▸ **TASK GOAL**: Would you return each entry exactly as written, omitting any pictures?

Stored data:
--*--

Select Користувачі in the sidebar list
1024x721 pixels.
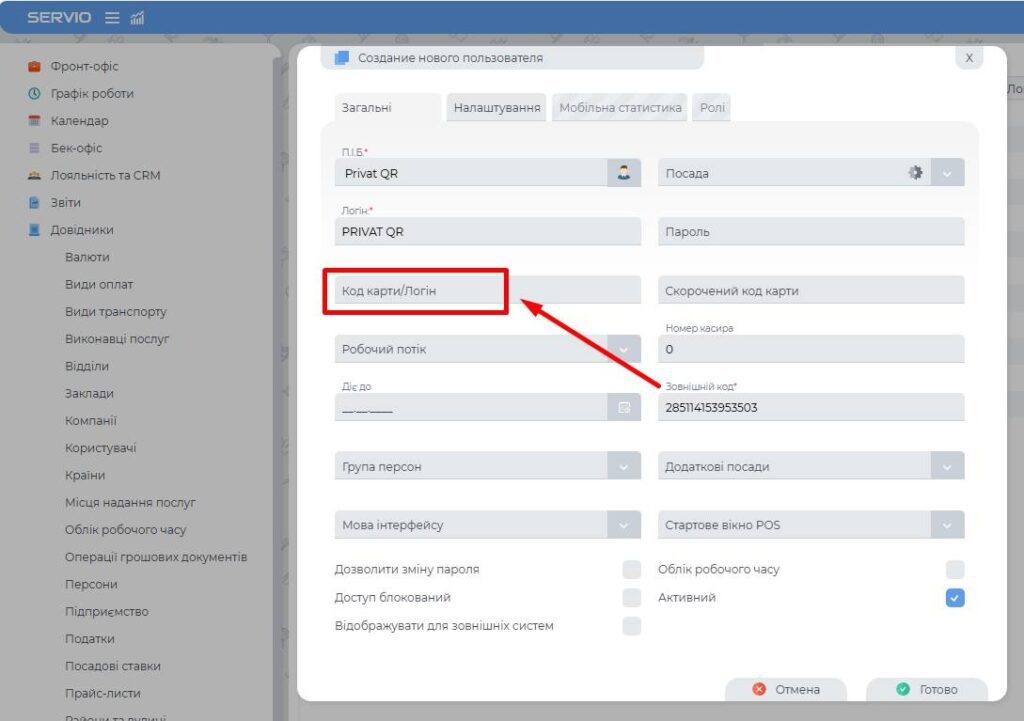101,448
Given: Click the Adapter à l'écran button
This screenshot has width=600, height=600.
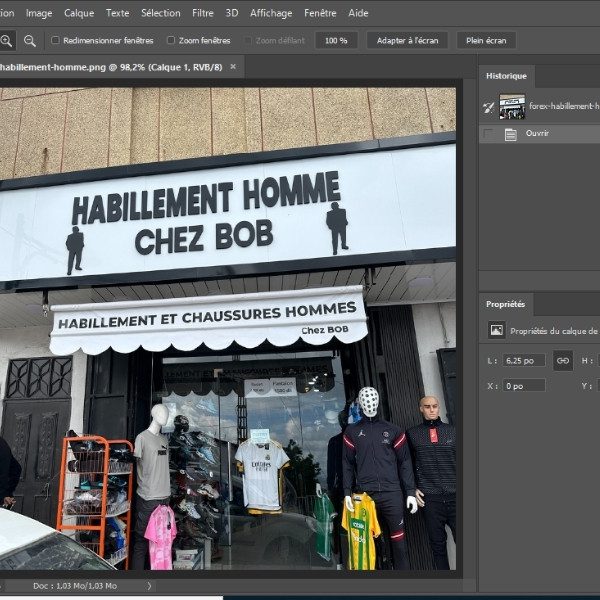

--*--

▸ **EXERCISE ANSWER**:
Select Користувачі in the sidebar list
1024x721 pixels.
101,448
Given: Click the Adapter à l'écran button
This screenshot has width=600, height=600.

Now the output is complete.